Dataset entries
§
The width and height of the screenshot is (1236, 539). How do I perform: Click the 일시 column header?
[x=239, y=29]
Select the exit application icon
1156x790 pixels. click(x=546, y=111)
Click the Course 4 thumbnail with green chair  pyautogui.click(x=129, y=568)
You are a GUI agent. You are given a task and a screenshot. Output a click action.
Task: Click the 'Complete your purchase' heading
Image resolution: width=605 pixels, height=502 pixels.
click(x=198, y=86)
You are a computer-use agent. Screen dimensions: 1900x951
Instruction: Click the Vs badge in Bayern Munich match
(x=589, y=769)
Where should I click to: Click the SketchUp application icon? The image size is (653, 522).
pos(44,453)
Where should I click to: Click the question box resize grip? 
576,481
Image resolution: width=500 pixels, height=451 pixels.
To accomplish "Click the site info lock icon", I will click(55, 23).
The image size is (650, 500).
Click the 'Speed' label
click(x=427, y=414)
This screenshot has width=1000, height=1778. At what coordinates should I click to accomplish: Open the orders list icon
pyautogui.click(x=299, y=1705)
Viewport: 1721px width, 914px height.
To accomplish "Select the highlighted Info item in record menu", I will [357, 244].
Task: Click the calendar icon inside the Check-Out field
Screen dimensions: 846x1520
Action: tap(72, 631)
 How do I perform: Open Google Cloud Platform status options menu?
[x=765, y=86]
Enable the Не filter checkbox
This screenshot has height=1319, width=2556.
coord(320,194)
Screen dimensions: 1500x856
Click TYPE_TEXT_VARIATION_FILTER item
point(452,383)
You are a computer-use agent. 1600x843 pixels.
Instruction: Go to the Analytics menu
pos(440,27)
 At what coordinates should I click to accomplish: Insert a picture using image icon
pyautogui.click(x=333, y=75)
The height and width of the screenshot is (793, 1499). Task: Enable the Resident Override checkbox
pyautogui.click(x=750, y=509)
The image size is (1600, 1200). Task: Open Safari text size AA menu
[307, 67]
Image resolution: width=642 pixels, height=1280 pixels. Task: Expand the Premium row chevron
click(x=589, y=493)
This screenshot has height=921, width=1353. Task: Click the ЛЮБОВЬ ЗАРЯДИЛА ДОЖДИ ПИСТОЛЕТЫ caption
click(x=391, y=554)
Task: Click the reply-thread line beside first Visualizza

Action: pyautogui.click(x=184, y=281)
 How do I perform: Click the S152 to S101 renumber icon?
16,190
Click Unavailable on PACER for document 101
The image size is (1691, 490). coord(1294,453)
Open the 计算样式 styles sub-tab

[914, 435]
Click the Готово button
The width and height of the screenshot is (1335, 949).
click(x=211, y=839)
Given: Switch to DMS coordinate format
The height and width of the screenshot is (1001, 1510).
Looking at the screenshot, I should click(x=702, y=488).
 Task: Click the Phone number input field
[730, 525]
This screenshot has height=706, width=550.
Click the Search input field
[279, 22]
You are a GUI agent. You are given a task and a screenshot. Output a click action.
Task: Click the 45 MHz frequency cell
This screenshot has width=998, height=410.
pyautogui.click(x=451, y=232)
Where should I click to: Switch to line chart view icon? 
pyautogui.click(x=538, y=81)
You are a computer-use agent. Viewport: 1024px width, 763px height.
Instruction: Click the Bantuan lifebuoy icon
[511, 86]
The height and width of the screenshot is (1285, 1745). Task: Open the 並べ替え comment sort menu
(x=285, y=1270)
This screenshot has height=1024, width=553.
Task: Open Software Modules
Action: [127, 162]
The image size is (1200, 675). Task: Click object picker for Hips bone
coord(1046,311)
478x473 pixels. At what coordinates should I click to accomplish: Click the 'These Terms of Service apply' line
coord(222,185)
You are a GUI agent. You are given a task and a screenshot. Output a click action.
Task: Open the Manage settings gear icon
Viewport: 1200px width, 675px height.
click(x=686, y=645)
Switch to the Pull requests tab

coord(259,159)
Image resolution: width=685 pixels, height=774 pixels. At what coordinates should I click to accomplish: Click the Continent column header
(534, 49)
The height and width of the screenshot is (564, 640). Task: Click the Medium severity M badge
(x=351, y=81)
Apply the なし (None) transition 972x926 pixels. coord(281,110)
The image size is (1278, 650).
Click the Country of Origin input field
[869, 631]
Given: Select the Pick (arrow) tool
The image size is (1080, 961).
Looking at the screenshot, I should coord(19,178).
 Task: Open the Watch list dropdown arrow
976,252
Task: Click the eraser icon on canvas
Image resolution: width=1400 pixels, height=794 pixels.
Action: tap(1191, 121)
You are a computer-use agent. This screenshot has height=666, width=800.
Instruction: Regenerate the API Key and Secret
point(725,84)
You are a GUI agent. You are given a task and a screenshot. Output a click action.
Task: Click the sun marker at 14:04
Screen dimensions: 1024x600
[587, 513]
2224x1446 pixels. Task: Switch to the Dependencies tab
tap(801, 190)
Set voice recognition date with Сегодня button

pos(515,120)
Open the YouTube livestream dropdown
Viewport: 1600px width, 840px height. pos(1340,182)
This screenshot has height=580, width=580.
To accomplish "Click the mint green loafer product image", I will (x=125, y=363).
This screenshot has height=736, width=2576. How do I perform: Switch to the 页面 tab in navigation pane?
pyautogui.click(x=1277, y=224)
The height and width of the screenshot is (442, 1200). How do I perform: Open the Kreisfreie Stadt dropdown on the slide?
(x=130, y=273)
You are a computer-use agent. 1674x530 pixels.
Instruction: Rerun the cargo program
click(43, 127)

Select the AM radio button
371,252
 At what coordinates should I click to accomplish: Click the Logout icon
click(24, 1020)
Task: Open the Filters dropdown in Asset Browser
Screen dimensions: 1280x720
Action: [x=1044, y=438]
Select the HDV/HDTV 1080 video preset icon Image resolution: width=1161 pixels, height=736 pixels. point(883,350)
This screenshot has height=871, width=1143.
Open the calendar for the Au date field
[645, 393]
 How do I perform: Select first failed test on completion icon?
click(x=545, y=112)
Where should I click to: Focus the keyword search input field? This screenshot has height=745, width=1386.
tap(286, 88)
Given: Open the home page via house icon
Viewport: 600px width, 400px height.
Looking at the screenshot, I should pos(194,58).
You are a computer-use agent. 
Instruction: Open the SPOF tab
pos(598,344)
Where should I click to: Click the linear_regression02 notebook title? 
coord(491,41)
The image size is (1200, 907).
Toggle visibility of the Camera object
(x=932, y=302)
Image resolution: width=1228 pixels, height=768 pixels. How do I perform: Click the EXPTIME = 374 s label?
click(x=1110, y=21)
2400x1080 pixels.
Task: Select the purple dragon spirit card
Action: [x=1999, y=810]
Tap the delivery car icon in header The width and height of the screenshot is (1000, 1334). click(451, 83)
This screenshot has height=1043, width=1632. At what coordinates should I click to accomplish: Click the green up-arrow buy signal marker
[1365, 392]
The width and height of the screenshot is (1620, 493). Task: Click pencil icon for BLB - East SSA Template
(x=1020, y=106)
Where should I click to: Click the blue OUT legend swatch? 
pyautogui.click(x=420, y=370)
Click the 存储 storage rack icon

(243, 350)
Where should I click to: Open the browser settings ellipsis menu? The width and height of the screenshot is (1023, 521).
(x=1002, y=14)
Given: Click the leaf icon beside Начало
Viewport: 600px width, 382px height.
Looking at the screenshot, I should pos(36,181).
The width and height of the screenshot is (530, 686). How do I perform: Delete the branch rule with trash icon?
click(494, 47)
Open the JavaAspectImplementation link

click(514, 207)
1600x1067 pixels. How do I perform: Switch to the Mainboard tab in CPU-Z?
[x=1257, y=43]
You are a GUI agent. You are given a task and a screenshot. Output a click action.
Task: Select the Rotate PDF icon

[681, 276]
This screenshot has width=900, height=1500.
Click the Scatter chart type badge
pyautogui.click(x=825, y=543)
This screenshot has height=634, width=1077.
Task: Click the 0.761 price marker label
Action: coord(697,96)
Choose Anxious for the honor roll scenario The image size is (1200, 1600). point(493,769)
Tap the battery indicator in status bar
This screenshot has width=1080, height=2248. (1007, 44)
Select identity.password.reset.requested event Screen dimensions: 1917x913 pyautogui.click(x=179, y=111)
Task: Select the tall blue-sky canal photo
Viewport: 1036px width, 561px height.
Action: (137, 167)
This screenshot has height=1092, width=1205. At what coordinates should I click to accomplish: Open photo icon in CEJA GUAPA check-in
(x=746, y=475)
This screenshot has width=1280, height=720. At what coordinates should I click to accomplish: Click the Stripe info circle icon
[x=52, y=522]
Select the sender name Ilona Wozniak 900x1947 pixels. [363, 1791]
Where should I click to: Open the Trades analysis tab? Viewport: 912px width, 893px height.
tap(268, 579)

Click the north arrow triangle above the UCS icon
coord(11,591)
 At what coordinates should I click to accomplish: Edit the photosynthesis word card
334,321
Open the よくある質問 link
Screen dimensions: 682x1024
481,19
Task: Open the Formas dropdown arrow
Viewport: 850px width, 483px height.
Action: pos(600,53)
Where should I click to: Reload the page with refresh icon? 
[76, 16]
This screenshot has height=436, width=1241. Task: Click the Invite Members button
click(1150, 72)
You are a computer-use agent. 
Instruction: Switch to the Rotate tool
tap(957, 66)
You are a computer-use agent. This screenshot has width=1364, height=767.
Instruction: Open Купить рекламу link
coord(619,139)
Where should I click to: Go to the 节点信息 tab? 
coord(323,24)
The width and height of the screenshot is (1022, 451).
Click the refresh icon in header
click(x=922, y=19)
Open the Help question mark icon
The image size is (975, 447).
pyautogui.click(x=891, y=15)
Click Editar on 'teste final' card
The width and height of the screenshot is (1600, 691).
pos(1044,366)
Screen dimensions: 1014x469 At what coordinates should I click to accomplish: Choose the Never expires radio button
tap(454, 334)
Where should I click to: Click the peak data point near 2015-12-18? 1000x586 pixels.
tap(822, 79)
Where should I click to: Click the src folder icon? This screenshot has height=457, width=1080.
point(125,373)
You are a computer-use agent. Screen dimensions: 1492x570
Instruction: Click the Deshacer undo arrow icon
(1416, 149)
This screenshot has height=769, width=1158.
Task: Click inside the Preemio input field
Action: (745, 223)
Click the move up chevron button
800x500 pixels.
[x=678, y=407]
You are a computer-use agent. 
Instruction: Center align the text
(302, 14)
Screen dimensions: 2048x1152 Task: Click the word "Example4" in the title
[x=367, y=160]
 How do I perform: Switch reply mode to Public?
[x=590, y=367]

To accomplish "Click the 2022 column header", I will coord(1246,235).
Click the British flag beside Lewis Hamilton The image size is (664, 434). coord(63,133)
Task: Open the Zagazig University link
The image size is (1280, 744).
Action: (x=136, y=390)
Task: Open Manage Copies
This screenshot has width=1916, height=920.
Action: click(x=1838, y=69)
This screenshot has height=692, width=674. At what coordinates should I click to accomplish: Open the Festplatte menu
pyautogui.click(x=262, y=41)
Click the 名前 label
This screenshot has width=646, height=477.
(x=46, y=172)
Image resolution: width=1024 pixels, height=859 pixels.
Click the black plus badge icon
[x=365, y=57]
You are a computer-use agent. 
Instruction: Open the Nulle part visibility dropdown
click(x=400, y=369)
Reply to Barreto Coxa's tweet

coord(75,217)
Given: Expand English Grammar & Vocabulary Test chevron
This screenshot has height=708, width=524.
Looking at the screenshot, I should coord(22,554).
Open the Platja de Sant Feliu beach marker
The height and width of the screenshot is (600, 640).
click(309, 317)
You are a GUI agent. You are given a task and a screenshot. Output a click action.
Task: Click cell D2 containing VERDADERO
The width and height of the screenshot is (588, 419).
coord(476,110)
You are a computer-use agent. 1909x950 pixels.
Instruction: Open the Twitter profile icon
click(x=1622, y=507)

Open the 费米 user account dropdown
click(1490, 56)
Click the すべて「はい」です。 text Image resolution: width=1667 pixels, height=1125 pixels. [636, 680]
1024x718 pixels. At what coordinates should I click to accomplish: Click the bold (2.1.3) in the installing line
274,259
§
* **WORK INSTRUCTION**
From the data above, reproduce word for word the lines running from the line with "Task: Open the Manage settings gear icon" to the line with "This screenshot has height=871, width=1143.", ends included.

* **RESPONSE BELOW**
Task: Open the Manage settings gear icon
Viewport: 1200px width, 675px height.
click(x=686, y=645)
Switch to the Pull requests tab

coord(259,159)
Image resolution: width=685 pixels, height=774 pixels. At what coordinates should I click to accomplish: Click the Continent column header
(534, 49)
The height and width of the screenshot is (564, 640). Task: Click the Medium severity M badge
(x=351, y=81)
Apply the なし (None) transition 972x926 pixels. coord(281,110)
The image size is (1278, 650).
Click the Country of Origin input field
[869, 631]
Given: Select the Pick (arrow) tool
The image size is (1080, 961).
Looking at the screenshot, I should coord(19,178).
 Task: Open the Watch list dropdown arrow
976,252
Task: Click the eraser icon on canvas
Image resolution: width=1400 pixels, height=794 pixels.
Action: tap(1191, 121)
You are a computer-use agent. This screenshot has height=666, width=800.
Instruction: Regenerate the API Key and Secret
point(725,84)
You are a GUI agent. You are given a task and a screenshot. Output a click action.
Task: Click the sun marker at 14:04
Screen dimensions: 1024x600
[587, 513]
2224x1446 pixels. Task: Switch to the Dependencies tab
tap(801, 190)
Set voice recognition date with Сегодня button

pos(515,120)
Open the YouTube livestream dropdown
Viewport: 1600px width, 840px height. pos(1340,182)
This screenshot has height=580, width=580.
To accomplish "Click the mint green loafer product image", I will (x=125, y=363).
This screenshot has height=736, width=2576. How do I perform: Switch to the 页面 tab in navigation pane?
pyautogui.click(x=1277, y=224)
The height and width of the screenshot is (442, 1200). How do I perform: Open the Kreisfreie Stadt dropdown on the slide?
(x=130, y=273)
You are a computer-use agent. 1674x530 pixels.
Instruction: Rerun the cargo program
click(43, 127)

Select the AM radio button
371,252
 At what coordinates should I click to accomplish: Click the Logout icon
click(24, 1020)
Task: Open the Filters dropdown in Asset Browser
Screen dimensions: 1280x720
Action: [x=1044, y=438]
Select the HDV/HDTV 1080 video preset icon Image resolution: width=1161 pixels, height=736 pixels. point(883,350)
This screenshot has height=871, width=1143.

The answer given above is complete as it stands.